В темных глазах Батшебы можно было уловить блеск негодования, когда она после этой реплики резко отвернулась от мужа. Некоторое время она продолжала ехать молча. Несколько увядших до срока листьев сорвались с ветвей, нависавших в этом месте над дорогой, и, покружившись в воздухе, упали на землю.
На гребне холма появилась женщина. Подъем был такой крутой, что она почти поравнялась с супругами, прежде чем они ее заметили. Трой подошел к двуколке, собираясь сесть в нее, и уже занес ногу на подножку, когда женщина прошла сзади него. Хотя сгущались сумерки и под деревьями было темно, Батшеба успела разглядеть, как бедно одета женщина и какое печальное у нее лицо.
– Скажите, пожалуйста, сэр, не знаете ли вы, в котором часу закрывается на ночь кэстербриджский Дом призрения?
– обратилась она к Трою, стоявшему к ней спиной.
Трой заметно вздрогнул при звуках ее голоса, но быстро овладел собой и даже не обернулся в ее сторону.
– Не знаю, - глухо ответил он.
Услыхав эти слова, женщина подняла голову, впилась глазами в его профиль и узнала солдата, одетого фермером. На лице ее появилось какое-то сложное выражение, одновременно и радости и страдания. Она истерически вскрикнула и рухнула на землю.
– Ах, бедняжка!
– воскликнула Батшеба, собираясь выпрыгнуть из двуколки.

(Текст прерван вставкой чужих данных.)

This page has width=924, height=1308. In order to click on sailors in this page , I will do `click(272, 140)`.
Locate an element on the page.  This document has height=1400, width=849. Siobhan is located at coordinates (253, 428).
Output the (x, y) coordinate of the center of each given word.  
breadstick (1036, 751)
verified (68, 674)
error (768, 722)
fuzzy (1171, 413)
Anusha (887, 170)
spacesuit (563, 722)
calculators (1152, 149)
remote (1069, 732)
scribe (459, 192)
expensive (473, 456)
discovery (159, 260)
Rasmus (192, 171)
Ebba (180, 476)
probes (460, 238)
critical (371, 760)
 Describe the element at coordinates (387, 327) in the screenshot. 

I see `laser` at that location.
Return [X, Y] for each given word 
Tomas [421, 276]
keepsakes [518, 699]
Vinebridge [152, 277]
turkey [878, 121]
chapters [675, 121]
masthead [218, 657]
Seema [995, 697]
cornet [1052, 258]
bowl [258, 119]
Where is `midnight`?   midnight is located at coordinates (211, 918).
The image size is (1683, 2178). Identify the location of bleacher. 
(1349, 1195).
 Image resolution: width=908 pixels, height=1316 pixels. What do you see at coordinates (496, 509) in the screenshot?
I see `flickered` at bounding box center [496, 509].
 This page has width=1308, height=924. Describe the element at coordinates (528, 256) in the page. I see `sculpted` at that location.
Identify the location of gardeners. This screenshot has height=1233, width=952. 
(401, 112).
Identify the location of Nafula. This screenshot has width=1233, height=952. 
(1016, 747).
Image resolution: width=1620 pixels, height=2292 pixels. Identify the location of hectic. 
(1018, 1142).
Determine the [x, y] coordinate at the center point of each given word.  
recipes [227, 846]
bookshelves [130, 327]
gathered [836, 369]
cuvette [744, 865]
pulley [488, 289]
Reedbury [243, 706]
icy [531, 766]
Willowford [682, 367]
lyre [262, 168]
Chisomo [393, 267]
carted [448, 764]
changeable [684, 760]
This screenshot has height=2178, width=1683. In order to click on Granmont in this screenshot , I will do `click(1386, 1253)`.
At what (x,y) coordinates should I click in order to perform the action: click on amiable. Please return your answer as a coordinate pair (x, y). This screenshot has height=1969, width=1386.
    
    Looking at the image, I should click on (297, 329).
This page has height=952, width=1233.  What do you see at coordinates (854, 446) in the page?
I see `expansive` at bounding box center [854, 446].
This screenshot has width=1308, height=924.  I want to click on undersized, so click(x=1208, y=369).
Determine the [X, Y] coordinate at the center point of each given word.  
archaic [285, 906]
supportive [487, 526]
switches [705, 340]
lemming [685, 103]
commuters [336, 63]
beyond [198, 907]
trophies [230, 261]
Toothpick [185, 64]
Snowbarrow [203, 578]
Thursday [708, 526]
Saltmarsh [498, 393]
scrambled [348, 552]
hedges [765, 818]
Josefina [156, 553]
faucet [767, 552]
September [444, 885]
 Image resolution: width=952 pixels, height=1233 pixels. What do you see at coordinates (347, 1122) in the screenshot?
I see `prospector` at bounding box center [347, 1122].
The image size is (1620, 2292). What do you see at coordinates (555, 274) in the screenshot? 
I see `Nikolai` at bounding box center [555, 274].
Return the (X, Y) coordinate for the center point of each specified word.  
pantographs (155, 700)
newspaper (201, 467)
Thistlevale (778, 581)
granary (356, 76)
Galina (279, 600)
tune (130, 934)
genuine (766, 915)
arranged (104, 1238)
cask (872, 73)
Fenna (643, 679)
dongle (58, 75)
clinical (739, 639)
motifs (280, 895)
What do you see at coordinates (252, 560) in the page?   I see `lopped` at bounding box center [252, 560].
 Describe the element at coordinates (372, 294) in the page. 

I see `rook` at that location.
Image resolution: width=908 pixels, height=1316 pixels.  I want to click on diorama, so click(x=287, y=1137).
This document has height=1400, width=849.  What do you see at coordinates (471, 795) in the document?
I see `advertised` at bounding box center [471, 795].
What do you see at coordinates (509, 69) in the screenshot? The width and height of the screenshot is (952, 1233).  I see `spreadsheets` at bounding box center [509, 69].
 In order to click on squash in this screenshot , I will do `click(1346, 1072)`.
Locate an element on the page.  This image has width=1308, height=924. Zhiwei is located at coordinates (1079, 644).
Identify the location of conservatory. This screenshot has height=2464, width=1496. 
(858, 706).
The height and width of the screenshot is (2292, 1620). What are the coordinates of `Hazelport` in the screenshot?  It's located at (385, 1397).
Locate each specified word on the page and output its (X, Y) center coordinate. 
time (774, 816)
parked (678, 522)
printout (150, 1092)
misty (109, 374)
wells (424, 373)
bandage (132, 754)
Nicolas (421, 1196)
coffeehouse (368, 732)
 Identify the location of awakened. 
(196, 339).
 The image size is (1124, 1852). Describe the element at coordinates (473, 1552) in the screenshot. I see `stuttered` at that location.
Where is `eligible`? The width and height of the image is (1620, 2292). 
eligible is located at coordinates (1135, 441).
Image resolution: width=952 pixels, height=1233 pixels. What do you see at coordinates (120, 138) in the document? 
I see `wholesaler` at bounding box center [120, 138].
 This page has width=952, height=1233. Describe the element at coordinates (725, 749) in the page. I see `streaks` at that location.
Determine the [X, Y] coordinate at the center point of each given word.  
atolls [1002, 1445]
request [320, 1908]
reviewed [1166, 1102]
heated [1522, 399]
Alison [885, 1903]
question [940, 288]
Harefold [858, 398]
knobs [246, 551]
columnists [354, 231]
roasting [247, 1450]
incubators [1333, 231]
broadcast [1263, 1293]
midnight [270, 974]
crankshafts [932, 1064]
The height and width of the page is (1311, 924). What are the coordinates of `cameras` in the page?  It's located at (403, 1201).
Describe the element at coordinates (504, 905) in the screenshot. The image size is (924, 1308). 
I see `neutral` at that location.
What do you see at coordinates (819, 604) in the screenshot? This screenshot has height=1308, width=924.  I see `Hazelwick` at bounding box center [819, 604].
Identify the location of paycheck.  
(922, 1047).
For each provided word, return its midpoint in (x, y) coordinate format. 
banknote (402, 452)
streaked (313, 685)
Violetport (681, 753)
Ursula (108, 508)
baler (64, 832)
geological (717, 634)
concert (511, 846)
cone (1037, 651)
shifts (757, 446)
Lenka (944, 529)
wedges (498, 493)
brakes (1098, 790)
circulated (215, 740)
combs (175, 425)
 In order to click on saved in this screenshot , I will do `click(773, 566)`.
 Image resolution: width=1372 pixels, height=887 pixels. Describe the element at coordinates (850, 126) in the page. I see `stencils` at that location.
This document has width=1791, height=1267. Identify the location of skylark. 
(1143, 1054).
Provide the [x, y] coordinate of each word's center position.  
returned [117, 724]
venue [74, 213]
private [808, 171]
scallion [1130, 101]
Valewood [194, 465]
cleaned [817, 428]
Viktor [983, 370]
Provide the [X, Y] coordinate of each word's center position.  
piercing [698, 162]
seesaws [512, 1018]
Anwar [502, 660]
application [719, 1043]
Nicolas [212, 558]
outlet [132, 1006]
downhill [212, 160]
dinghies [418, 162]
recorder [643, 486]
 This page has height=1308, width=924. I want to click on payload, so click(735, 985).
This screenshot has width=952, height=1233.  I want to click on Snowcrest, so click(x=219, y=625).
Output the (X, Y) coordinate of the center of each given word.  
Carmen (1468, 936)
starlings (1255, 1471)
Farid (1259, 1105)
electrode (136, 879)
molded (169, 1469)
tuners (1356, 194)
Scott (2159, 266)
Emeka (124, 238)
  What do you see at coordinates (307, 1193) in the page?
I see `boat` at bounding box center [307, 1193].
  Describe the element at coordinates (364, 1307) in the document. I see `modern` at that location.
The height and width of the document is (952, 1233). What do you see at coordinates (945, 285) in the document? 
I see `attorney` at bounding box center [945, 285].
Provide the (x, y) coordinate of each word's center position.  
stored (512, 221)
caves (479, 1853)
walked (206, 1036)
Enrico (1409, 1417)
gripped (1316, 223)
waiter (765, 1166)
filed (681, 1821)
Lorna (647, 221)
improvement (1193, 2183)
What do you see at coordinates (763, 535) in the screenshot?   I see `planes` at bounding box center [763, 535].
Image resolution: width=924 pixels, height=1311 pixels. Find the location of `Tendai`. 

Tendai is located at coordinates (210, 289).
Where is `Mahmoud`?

– Сиди на месте и смотри за лошадью!
– повелительно крикнул Трой, бросая ей вожжи и кнут.
– Гони лошадь в гору. Я позабочусь о женщине.
– Но я...
– Слыхала? Н-но, Крошка!
Лошадь, двуколка и Батшеба тронулись дальше.
– Скажи, ради бога, как ты здесь очутилась? Я думал, ты уехала на край света или умерла! Почему ты не писала мне?
– непривычным для него ласковым тоном торопливо спрашивал Трой, поднимая женщину.
– Мне было боязно.
– Есть у тебя деньги?
– Ни гроша.
– Великий боже! Какая досада, что я не могу тебе дать побольше! Вот возьми... Ах, да тут сущие пустяки! Это все, что у меня осталось. Понимаешь ли, у меня нет ничего, кроме того, что я получил из рук жены, и сейчас я не могу у нее попросить.